- _MATERIAL SHOWN_

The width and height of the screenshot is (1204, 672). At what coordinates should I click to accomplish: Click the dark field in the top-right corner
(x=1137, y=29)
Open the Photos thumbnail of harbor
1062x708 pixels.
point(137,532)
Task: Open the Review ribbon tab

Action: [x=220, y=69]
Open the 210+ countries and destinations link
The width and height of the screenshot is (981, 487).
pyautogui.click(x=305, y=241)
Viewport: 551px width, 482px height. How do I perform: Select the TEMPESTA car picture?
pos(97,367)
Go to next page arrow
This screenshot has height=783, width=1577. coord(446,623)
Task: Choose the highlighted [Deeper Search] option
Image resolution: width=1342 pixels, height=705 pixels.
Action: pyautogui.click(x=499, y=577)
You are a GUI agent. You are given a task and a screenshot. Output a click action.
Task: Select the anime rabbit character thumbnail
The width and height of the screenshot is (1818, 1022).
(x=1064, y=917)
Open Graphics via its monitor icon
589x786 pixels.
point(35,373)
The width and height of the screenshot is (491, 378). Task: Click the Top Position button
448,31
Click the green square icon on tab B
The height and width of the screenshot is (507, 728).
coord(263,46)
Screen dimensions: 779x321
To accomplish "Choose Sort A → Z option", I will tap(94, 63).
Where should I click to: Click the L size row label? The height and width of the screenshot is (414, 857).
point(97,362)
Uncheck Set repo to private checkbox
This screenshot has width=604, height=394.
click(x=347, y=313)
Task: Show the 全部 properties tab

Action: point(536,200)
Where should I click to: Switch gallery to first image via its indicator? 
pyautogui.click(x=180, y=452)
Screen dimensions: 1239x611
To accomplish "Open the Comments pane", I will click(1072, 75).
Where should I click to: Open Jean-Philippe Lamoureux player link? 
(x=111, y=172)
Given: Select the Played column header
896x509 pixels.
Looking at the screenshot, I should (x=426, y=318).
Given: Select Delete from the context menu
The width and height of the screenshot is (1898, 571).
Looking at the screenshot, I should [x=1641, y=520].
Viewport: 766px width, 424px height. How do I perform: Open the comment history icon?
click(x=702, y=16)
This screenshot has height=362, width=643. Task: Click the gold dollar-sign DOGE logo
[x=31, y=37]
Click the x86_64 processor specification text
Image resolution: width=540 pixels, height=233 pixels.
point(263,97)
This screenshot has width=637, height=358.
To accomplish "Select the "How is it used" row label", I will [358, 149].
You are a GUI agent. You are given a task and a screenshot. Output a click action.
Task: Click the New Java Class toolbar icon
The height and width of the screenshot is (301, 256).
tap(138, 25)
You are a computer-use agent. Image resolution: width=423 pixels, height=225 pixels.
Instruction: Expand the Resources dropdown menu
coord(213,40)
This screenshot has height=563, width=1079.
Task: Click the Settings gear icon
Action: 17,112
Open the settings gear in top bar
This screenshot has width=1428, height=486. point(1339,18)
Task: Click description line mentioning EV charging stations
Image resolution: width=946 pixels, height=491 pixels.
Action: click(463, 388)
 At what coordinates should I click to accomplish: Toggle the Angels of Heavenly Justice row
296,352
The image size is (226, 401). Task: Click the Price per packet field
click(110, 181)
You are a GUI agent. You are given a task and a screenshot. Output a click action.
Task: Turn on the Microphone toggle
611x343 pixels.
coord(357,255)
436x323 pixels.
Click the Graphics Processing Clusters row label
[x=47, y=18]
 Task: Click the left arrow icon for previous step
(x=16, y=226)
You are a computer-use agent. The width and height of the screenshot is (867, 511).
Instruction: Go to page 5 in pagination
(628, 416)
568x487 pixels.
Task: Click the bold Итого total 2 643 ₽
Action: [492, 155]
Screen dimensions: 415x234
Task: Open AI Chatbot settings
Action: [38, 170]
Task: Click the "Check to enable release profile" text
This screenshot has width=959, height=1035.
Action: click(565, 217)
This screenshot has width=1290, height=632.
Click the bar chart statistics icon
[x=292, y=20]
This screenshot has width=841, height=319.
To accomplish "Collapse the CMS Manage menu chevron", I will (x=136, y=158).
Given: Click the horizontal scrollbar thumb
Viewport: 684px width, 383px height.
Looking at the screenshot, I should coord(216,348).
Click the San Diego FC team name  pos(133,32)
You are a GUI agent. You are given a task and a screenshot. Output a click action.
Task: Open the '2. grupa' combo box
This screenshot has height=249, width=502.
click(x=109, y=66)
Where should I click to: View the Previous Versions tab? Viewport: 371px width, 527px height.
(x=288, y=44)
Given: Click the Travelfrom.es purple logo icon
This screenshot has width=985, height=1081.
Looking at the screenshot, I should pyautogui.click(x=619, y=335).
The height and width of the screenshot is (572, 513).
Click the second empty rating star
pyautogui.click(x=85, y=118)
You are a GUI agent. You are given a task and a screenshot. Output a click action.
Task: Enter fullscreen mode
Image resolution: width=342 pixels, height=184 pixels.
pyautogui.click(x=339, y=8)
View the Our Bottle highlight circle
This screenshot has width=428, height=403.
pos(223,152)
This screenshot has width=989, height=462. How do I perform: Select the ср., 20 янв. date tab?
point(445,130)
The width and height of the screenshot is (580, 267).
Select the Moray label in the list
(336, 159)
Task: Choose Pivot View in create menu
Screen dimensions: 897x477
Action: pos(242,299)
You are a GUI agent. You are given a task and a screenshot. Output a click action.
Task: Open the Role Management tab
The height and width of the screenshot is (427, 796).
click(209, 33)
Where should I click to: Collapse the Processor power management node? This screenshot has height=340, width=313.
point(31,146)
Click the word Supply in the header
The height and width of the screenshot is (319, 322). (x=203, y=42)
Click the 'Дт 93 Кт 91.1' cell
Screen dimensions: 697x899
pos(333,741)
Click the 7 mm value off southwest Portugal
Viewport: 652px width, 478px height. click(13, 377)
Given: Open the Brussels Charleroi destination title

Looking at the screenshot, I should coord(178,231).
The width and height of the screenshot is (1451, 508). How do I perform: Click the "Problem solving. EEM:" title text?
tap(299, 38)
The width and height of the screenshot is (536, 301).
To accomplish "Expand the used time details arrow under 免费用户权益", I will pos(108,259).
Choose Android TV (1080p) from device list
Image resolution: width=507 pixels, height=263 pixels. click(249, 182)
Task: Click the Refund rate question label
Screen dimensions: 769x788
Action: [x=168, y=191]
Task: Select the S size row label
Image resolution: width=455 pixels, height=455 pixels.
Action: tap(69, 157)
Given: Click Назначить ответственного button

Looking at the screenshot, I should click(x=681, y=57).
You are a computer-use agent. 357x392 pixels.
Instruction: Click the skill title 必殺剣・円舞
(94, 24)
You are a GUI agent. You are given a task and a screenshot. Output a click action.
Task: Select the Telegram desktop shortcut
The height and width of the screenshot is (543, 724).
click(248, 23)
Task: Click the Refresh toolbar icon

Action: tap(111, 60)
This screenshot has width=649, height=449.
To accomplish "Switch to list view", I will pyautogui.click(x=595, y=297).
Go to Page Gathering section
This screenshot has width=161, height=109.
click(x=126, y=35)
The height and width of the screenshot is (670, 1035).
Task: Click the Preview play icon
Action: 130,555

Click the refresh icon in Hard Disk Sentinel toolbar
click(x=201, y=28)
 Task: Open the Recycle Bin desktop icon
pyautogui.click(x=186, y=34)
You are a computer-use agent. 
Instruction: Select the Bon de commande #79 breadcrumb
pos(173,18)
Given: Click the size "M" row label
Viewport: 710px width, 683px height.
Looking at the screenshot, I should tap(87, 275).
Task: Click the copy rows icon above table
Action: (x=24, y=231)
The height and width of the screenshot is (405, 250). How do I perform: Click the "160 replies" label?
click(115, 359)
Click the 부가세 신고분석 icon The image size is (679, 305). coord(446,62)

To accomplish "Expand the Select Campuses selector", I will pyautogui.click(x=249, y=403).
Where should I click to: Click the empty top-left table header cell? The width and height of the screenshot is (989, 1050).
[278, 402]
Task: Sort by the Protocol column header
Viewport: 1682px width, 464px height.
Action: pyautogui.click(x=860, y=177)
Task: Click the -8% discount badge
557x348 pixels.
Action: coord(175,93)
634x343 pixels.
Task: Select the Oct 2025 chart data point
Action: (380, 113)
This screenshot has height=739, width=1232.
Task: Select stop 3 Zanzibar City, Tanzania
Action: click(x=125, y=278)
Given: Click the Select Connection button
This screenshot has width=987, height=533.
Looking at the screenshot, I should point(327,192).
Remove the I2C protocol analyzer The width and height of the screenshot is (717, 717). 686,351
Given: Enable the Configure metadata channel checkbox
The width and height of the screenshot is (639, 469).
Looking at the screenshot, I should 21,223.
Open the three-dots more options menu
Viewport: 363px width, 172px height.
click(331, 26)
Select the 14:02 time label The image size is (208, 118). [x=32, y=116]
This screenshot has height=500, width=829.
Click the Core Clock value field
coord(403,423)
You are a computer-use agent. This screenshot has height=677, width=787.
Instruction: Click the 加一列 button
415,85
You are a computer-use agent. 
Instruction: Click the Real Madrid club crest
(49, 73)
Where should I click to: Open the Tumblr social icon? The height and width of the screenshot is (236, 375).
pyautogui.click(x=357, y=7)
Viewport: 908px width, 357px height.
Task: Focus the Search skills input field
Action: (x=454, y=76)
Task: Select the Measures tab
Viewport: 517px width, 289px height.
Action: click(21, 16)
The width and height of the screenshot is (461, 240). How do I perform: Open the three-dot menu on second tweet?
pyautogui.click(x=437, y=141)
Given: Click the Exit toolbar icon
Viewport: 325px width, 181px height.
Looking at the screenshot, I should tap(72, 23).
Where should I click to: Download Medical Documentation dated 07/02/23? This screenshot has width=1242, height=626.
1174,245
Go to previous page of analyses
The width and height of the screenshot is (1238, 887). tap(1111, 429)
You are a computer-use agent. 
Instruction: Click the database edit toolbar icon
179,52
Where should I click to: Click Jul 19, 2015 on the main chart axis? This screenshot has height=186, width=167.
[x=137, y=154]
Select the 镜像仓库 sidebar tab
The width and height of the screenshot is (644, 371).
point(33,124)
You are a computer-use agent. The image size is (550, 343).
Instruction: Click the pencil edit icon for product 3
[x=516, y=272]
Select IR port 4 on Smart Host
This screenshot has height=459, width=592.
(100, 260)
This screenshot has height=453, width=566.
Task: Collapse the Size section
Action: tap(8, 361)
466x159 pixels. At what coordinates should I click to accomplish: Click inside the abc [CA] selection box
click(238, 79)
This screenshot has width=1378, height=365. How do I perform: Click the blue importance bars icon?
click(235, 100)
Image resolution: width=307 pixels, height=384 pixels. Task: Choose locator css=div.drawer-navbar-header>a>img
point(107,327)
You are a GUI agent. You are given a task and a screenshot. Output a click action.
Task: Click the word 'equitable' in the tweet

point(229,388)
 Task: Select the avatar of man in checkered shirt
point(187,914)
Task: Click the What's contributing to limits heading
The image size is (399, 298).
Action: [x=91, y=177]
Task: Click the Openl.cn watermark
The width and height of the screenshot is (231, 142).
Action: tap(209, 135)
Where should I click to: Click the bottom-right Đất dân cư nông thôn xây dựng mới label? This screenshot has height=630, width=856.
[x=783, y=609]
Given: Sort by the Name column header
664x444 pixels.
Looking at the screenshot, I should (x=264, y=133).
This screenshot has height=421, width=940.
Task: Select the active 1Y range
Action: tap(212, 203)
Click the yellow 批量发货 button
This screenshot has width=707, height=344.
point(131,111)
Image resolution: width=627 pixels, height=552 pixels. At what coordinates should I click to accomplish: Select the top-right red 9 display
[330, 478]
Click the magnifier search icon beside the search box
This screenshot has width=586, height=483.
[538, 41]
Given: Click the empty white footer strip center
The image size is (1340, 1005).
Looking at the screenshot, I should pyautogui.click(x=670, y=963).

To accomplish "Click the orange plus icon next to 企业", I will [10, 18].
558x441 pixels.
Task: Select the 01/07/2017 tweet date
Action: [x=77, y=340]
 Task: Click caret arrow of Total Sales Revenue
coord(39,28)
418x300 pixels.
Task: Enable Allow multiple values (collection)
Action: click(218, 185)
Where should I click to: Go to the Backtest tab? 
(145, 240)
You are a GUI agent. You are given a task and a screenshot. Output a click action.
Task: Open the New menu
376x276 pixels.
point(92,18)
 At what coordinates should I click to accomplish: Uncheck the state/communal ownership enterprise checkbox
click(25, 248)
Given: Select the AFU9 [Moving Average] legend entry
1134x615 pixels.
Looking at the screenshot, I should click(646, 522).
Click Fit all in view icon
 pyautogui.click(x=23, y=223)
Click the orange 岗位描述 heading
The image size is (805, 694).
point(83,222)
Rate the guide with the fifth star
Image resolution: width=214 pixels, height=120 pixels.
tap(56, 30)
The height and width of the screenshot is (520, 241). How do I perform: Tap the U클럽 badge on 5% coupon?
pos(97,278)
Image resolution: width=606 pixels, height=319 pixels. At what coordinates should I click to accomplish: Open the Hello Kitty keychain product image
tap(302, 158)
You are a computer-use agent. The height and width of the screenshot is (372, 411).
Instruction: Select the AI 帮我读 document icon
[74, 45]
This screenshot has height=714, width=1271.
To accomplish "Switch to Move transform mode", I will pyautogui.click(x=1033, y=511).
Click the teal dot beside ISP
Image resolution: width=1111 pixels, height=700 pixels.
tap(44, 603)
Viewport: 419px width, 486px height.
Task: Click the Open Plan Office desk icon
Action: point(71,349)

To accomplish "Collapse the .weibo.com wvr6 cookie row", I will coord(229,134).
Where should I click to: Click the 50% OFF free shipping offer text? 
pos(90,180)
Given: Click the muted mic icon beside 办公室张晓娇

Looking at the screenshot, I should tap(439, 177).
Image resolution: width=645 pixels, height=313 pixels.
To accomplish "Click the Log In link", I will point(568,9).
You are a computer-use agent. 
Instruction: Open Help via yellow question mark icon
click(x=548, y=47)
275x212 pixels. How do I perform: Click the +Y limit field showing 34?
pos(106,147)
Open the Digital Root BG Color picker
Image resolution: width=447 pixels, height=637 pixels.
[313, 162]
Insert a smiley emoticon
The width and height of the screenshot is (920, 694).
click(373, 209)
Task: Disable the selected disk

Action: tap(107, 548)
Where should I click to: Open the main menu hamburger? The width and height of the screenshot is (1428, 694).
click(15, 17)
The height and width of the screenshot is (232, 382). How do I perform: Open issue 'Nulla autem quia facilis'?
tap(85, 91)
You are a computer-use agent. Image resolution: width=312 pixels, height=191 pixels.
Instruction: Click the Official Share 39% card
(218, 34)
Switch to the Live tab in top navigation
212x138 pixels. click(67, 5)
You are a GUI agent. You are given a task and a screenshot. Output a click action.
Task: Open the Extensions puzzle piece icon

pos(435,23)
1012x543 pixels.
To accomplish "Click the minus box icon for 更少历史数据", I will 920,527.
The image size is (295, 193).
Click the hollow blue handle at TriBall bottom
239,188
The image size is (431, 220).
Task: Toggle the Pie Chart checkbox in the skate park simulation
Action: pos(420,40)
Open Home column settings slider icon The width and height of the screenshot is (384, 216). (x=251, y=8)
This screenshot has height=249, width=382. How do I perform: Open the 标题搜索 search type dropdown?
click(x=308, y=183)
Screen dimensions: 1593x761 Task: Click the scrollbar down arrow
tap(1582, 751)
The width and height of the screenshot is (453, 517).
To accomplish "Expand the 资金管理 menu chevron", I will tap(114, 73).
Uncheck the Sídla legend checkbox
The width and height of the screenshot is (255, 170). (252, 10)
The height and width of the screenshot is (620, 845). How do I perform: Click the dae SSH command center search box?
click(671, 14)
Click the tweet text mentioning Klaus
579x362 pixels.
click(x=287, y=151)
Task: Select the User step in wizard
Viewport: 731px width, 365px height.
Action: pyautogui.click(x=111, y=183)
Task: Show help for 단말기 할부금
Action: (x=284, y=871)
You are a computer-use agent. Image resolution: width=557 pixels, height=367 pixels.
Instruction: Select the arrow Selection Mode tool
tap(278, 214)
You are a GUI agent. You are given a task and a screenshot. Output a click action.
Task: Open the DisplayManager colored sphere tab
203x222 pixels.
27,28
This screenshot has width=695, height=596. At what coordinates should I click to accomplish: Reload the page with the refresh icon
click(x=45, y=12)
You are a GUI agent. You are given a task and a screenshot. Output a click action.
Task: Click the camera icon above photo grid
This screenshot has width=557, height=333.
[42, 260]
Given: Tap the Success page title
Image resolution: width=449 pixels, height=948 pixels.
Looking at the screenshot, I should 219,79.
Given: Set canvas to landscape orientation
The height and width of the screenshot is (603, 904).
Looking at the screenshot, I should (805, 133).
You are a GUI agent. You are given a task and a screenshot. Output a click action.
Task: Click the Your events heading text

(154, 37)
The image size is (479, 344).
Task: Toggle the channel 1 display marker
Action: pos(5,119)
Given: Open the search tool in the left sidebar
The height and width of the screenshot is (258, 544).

- _TASK INSTRUCTIONS_
Could you restate word for word the lines above from the one containing "This screenshot has width=985, height=1081." through the one containing "Task: Open the Role Management tab", both included, and nothing else?

- _WRITTEN ANSWER_
This screenshot has width=985, height=1081.
Looking at the screenshot, I should pyautogui.click(x=619, y=335).
The height and width of the screenshot is (572, 513).
Click the second empty rating star
pyautogui.click(x=85, y=118)
You are a GUI agent. You are given a task and a screenshot. Output a click action.
Task: Enter fullscreen mode
Image resolution: width=342 pixels, height=184 pixels.
pyautogui.click(x=339, y=8)
View the Our Bottle highlight circle
This screenshot has width=428, height=403.
pos(223,152)
This screenshot has width=989, height=462. How do I perform: Select the ср., 20 янв. date tab?
point(445,130)
The width and height of the screenshot is (580, 267).
Select the Moray label in the list
(336, 159)
Task: Choose Pivot View in create menu
Screen dimensions: 897x477
Action: pos(242,299)
You are a GUI agent. You are given a task and a screenshot. Output a click action.
Task: Open the Role Management tab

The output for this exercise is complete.